- [BRIEF 1] Write out the part of the graffiti forum thread from "## Guest106 (13" to "also 'OYS' and 'MILB'.", word for word.
- [BRIEF 2] Continue the forum thread about graffiti and tagging from the point where it ends.
Start of DOCUMENT EXTRACT
# Can Graffiti be Explained ?



## Guest106 (13 Nov 2008)

As big cities go, Dublin is not too bad in regard to defacement by those reprehensible Graffiti Artists.  In looking at some of their efforts around BAC, I notice that a very large number of graffiti messages are placed on walls or whatever spaces are available at the entrance to certain streets.  There is a pattern too at entrances to large buildings as if to advise or inform in some way.  These messages are usually formed by stringing a small number of capital letters together and usually finished off with some kind of a squiggle.  Most are very difficult to discern, one common piece seems to read 'RSK' but there is also 'OYS' and 'MILB'.

Are these done by idle itchy fingers or is there some cultural thing going here to the exclusion of the rest of us mere mortals ?  Can anyone shed light on the activity ?


----------



## DavyJones (13 Nov 2008)

I think you refer to Taggers, the letters you see is their tag or Graffiti name. They would not be considered graffiti artists as such unless their tag comprised of a few different colours and was, well artfull.


----------



## csirl (14 Nov 2008)

Whats the motivation behind being a tagger? Seems a bit pointless and potentially embarrassing if people find out what your tag is and know that you are the person defacing the area.


----------



## Ron Burgundy (14 Nov 2008)

csirl said:


> Whats the motivation behind being a tagger? Seems a bit pointless and potentially embarrassing if people find out what your tag is and know that *you are the person defacing the area*.


 

Not everyone sees it as defacing. Sometimes colour is much nicer than just grey concrete.


----------



## rmelly (14 Nov 2008)

Ron Burgundy said:


> Not everyone sees it as defacing. Sometimes colour is much nicer than just grey concrete.


 
Why can't they tag their own 'grey concrete'? Regardless of what you think of it, is damaging someone elses property not a criminal offence?


----------



## Ron Burgundy (14 Nov 2008)

rmelly said:


> Why can't they tag their own 'grey concrete'? Regardless of what you think of it, is damaging someone elses property not a criminal offence?


 
how PC of you. I think that some places could do with it. Why can councils etc work with these guys/gals to do it. They do in the UK


----------



## rmelly (14 Nov 2008)

Ron Burgundy said:


> how PC of you. I think that some places could do with it. Why can councils etc work with these guys/gals to do it. They do in the UK


 
What? pc to think that they sholdn't damage other peoples/companies/public property? How would you feel if they 'tagged' your front wall or front door, or your car?


----------



## Ron Burgundy (14 Nov 2008)

rmelly said:


> What? pc to think that they sholdn't damage other peoples/companies/public property? How would you feel if they 'tagged' your front wall or front door, or your car?


 
I haven't so i can't feel something i know nothing of, such as child birth

Do you ever see the artistic side of it at all ???


----------



## truthseeker (14 Nov 2008)

rmelly said:


> What? pc to think that they sholdn't damage other peoples/companies/public property? How would you feel if they 'tagged' your front wall or front door, or your car?


 

I wouldnt class creating art on some grey concrete as damage.
If Banksy tagged anything of mine Id be thrilled.


----------



## rmelly (14 Nov 2008)
End of DOCUMENT EXTRACT
Start of DATA PROVIDED
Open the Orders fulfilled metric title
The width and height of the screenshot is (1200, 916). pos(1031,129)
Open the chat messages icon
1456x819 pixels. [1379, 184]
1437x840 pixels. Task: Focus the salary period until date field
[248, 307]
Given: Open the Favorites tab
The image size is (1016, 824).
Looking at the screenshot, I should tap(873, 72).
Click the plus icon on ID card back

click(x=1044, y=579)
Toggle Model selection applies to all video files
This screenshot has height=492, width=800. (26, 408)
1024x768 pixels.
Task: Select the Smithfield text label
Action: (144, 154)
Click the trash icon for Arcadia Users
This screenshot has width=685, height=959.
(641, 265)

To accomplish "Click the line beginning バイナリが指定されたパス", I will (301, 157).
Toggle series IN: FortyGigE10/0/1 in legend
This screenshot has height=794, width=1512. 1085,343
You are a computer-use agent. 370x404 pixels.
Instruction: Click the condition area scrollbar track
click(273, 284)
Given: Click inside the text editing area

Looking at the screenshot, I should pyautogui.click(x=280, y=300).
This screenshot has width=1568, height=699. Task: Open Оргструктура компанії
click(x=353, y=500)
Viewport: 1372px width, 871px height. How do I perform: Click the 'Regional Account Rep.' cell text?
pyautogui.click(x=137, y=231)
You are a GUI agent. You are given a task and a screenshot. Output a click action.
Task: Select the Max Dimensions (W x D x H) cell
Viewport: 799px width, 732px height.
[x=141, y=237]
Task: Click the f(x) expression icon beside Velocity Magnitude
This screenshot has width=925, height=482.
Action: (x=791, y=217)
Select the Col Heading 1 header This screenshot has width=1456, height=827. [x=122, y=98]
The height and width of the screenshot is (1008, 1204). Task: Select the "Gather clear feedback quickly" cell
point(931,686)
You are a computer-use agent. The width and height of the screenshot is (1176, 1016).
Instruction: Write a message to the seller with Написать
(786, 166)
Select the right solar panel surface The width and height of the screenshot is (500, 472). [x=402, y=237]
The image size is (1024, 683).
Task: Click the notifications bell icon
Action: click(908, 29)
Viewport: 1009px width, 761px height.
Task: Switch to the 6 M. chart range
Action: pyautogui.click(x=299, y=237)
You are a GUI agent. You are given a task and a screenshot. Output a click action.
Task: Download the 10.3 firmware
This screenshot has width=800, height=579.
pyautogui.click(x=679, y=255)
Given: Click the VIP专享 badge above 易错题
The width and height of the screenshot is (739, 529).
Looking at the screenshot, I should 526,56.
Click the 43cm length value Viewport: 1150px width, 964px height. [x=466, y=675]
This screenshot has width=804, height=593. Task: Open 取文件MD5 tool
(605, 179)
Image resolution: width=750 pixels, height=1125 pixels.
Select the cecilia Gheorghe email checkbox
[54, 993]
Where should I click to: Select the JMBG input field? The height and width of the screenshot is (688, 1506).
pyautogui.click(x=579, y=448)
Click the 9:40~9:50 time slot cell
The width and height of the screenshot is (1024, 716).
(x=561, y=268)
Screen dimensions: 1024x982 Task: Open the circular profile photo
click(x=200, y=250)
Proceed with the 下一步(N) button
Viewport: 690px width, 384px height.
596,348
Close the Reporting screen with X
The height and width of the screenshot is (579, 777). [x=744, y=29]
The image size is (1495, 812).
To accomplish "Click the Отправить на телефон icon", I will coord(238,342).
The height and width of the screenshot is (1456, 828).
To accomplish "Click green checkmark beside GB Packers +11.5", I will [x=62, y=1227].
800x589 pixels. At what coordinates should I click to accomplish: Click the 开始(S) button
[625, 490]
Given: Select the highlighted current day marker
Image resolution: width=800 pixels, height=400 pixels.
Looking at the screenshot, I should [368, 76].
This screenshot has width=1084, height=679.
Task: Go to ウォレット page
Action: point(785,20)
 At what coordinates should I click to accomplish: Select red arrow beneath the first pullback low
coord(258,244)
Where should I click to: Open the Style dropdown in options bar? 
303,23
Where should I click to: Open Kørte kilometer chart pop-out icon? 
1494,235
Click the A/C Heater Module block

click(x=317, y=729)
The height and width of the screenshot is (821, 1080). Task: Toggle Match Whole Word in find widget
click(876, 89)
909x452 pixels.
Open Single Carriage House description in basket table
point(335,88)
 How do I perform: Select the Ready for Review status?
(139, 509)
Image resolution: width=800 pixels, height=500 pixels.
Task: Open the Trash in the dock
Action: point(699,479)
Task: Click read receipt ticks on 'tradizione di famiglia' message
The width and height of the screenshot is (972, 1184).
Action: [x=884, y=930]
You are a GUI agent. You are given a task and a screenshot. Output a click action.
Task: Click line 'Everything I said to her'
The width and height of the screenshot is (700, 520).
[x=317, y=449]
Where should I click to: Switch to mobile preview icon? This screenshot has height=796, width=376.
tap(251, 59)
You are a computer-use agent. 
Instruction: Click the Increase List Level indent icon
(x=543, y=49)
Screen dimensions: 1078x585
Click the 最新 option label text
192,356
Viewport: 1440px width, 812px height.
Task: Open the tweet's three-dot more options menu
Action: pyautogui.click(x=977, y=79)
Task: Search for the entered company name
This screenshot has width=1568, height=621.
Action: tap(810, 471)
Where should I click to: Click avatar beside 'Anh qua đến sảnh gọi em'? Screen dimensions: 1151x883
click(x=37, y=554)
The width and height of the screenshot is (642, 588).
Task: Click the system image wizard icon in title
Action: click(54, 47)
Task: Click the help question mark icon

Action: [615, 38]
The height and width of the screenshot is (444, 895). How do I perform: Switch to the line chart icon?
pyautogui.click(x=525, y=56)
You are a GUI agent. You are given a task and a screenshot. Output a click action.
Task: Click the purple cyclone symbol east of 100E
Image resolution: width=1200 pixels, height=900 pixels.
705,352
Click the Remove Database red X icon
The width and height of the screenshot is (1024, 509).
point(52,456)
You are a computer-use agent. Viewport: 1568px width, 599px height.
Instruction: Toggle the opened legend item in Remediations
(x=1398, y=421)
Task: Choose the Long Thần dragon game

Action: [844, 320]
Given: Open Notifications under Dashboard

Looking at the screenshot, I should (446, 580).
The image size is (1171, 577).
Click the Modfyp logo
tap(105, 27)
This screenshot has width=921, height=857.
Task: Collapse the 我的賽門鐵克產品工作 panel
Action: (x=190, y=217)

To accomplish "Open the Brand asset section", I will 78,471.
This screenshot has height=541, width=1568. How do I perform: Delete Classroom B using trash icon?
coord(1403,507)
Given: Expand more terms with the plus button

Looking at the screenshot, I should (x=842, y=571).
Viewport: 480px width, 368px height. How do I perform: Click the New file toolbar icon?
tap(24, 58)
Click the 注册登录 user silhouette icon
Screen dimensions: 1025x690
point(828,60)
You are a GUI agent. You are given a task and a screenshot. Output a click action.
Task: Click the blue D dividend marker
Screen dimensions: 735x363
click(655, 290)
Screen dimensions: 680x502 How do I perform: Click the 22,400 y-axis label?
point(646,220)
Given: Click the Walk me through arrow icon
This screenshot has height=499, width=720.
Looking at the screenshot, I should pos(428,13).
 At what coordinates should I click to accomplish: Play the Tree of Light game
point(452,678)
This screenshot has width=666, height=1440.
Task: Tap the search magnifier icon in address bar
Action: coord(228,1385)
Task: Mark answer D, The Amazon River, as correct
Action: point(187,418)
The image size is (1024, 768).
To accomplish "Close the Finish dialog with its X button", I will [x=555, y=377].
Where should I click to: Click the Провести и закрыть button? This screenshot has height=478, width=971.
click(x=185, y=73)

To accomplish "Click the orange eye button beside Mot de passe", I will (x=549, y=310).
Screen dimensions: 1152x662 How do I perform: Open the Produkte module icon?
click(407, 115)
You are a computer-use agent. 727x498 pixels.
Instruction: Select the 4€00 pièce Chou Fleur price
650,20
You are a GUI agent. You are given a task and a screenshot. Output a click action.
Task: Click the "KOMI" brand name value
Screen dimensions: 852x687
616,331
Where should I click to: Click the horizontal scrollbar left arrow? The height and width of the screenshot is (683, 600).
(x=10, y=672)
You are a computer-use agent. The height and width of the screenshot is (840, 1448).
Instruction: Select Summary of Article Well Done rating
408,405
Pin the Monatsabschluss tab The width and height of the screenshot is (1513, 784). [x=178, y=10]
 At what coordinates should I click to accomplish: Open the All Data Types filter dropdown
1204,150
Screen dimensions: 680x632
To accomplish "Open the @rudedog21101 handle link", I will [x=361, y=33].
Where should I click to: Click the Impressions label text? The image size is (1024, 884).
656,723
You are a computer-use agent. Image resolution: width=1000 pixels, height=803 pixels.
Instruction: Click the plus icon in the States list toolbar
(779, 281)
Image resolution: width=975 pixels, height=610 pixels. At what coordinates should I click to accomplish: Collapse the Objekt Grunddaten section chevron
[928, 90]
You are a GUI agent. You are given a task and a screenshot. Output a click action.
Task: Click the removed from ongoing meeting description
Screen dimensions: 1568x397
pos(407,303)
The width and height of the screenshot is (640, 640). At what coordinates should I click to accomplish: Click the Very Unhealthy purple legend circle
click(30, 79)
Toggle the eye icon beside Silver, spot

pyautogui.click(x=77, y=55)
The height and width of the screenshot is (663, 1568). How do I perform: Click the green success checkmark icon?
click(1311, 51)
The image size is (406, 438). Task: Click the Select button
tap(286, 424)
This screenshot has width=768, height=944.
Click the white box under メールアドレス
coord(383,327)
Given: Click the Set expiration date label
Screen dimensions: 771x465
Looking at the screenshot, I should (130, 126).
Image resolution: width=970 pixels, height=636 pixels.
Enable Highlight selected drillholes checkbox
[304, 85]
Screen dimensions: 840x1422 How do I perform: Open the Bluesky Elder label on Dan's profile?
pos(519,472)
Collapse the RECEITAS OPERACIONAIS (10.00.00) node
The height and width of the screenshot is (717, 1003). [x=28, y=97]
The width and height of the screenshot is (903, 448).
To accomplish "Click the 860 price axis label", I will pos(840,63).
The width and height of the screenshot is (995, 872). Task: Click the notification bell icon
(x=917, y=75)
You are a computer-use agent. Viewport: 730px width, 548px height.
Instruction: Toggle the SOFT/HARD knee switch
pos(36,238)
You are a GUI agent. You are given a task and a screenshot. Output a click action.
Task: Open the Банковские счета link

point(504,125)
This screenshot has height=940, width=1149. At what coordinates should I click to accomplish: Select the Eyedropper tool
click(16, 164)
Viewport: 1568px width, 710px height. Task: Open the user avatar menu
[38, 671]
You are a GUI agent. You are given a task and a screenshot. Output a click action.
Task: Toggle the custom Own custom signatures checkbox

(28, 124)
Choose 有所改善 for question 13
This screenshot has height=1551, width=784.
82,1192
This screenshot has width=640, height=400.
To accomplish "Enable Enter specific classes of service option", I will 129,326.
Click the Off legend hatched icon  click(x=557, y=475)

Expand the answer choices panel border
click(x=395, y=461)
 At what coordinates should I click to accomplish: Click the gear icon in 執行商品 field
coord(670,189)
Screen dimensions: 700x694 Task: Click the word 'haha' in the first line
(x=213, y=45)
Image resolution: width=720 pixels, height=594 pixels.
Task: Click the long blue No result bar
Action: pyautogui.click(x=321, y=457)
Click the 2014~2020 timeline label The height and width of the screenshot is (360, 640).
End of DATA PROVIDED
- [EXERCISE ANSWER 1]
## Guest106 (13 Nov 2008)

As big cities go, Dublin is not too bad in regard to defacement by those reprehensible Graffiti Artists.  In looking at some of their efforts around BAC, I notice that a very large number of graffiti messages are placed on walls or whatever spaces are available at the entrance to certain streets.  There is a pattern too at entrances to large buildings as if to advise or inform in some way.  These messages are usually formed by stringing a small number of capital letters together and usually finished off with some kind of a squiggle.  Most are very difficult to discern, one common piece seems to read 'RSK' but there is also 'OYS' and 'MILB'.

- [EXERCISE ANSWER 2]
Ron Burgundy said:


> I haven't so i can't feel something i know nothing of, such as child birth
> 
> Do you ever see the artistic side of it at all ???


 


> I wouldnt class creating art on some grey concrete as damage.


 
Rarely, there is, a DavyJones has said, a distinction between taggers and graffiti artists. I see it for what it is - antisocial behaviour that shouldn't be tolerated, along with all the other forms such as littering, spitting on the street, drunken 'antics', random acts of violence etc etc.


----------



## Ron Burgundy (14 Nov 2008)

rmelly said:


> Rarely, there is, a DavyJones has said, a distinction between taggers and graffiti artists. I see it for what it is - antisocial behaviour that shouldn't be tolerated, along with all the other forms such as littering, spitting on the street, drunken 'antics', random acts of violence etc etc.


 
is that yes or no ???


----------



## rmelly (14 Nov 2008)

Ron Burgundy said:


> is that yes or no ???


 
Guess.


----------



## Simeon (14 Nov 2008)

If these taggers and graffiti 'artists' think it is so wonderful how come they don't do the outside of their own homes? Or their own streets? Fear of the locals I imagine. This is art with a capital F and should be treated as such. When they're caught, part of the punisment should involve cleaning up the mess.


----------



## Ron Burgundy (14 Nov 2008)

rmelly said:


> Guess.


 

Oh oh a game

What do i get as a prize, a can of spray paint


----------



## rmelly (14 Nov 2008)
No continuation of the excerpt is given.